§ **Task directions**
Please rewrite the records below, changing every "Locate an element" to "Find an element" and leaving everything else unchanged.

§ **Records to use**
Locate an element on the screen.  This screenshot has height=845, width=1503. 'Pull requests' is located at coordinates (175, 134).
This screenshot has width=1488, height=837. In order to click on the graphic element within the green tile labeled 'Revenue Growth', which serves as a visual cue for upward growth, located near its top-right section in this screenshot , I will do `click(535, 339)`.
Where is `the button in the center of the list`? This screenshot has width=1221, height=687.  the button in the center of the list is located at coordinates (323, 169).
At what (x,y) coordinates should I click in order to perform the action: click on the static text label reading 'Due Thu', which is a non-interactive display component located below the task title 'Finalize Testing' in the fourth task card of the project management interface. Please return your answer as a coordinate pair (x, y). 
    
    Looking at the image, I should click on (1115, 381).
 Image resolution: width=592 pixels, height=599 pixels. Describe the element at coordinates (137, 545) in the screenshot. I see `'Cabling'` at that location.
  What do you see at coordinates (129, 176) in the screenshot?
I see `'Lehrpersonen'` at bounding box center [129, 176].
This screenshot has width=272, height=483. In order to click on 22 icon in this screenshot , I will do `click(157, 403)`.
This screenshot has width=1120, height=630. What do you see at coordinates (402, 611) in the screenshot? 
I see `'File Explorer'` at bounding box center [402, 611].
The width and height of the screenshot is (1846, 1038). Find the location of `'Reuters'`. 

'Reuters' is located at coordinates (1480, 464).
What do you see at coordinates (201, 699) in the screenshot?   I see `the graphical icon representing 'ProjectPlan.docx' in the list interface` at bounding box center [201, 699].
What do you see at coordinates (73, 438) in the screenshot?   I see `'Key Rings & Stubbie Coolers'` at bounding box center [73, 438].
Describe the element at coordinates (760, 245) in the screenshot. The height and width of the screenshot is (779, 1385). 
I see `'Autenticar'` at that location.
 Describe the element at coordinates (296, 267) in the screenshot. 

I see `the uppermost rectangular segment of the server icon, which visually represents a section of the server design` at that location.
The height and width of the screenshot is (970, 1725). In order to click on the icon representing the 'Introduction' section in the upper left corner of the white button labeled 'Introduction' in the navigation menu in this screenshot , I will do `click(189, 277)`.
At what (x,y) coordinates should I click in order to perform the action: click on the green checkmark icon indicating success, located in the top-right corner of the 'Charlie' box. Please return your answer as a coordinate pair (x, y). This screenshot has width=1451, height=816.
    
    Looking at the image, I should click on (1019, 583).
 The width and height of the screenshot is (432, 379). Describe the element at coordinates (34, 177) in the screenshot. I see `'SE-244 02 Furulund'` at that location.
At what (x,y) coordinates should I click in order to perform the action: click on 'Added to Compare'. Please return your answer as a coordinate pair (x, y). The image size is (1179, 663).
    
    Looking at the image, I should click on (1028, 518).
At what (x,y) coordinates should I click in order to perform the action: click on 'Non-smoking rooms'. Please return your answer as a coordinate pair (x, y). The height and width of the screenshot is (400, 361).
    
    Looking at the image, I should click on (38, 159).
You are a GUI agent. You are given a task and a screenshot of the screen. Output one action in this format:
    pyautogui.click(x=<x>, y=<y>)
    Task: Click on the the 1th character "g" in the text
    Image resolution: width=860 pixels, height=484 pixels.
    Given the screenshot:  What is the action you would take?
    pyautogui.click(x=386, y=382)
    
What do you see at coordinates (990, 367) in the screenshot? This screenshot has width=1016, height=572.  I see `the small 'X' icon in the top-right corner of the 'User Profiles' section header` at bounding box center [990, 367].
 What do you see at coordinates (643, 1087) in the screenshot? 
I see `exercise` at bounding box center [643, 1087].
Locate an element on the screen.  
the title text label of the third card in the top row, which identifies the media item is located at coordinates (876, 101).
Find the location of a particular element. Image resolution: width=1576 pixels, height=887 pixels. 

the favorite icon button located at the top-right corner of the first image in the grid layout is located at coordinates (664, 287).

§ **Reply**
Find an element on the screen.  This screenshot has height=845, width=1503. 'Pull requests' is located at coordinates (175, 134).
This screenshot has width=1488, height=837. In order to click on the graphic element within the green tile labeled 'Revenue Growth', which serves as a visual cue for upward growth, located near its top-right section in this screenshot , I will do `click(535, 339)`.
Where is `the button in the center of the list`? This screenshot has width=1221, height=687.  the button in the center of the list is located at coordinates (323, 169).
At what (x,y) coordinates should I click in order to perform the action: click on the static text label reading 'Due Thu', which is a non-interactive display component located below the task title 'Finalize Testing' in the fourth task card of the project management interface. Please return your answer as a coordinate pair (x, y). 
    
    Looking at the image, I should click on (1115, 381).
 Image resolution: width=592 pixels, height=599 pixels. Describe the element at coordinates (137, 545) in the screenshot. I see `'Cabling'` at that location.
  What do you see at coordinates (129, 176) in the screenshot?
I see `'Lehrpersonen'` at bounding box center [129, 176].
This screenshot has width=272, height=483. In order to click on 22 icon in this screenshot , I will do `click(157, 403)`.
This screenshot has width=1120, height=630. What do you see at coordinates (402, 611) in the screenshot? 
I see `'File Explorer'` at bounding box center [402, 611].
The width and height of the screenshot is (1846, 1038). Find the location of `'Reuters'`. 

'Reuters' is located at coordinates (1480, 464).
What do you see at coordinates (201, 699) in the screenshot?   I see `the graphical icon representing 'ProjectPlan.docx' in the list interface` at bounding box center [201, 699].
What do you see at coordinates (73, 438) in the screenshot?   I see `'Key Rings & Stubbie Coolers'` at bounding box center [73, 438].
Describe the element at coordinates (760, 245) in the screenshot. The height and width of the screenshot is (779, 1385). 
I see `'Autenticar'` at that location.
 Describe the element at coordinates (296, 267) in the screenshot. 

I see `the uppermost rectangular segment of the server icon, which visually represents a section of the server design` at that location.
The height and width of the screenshot is (970, 1725). In order to click on the icon representing the 'Introduction' section in the upper left corner of the white button labeled 'Introduction' in the navigation menu in this screenshot , I will do `click(189, 277)`.
At what (x,y) coordinates should I click in order to perform the action: click on the green checkmark icon indicating success, located in the top-right corner of the 'Charlie' box. Please return your answer as a coordinate pair (x, y). This screenshot has width=1451, height=816.
    
    Looking at the image, I should click on (1019, 583).
 The width and height of the screenshot is (432, 379). Describe the element at coordinates (34, 177) in the screenshot. I see `'SE-244 02 Furulund'` at that location.
At what (x,y) coordinates should I click in order to perform the action: click on 'Added to Compare'. Please return your answer as a coordinate pair (x, y). The image size is (1179, 663).
    
    Looking at the image, I should click on (1028, 518).
At what (x,y) coordinates should I click in order to perform the action: click on 'Non-smoking rooms'. Please return your answer as a coordinate pair (x, y). The height and width of the screenshot is (400, 361).
    
    Looking at the image, I should click on (38, 159).
You are a GUI agent. You are given a task and a screenshot of the screen. Output one action in this format:
    pyautogui.click(x=<x>, y=<y>)
    Task: Click on the the 1th character "g" in the text
    Image resolution: width=860 pixels, height=484 pixels.
    Given the screenshot:  What is the action you would take?
    pyautogui.click(x=386, y=382)
    
What do you see at coordinates (990, 367) in the screenshot? This screenshot has width=1016, height=572.  I see `the small 'X' icon in the top-right corner of the 'User Profiles' section header` at bounding box center [990, 367].
 What do you see at coordinates (643, 1087) in the screenshot? 
I see `exercise` at bounding box center [643, 1087].
Find an element on the screen.  
the title text label of the third card in the top row, which identifies the media item is located at coordinates (876, 101).
Find the location of a particular element. Image resolution: width=1576 pixels, height=887 pixels. 

the favorite icon button located at the top-right corner of the first image in the grid layout is located at coordinates (664, 287).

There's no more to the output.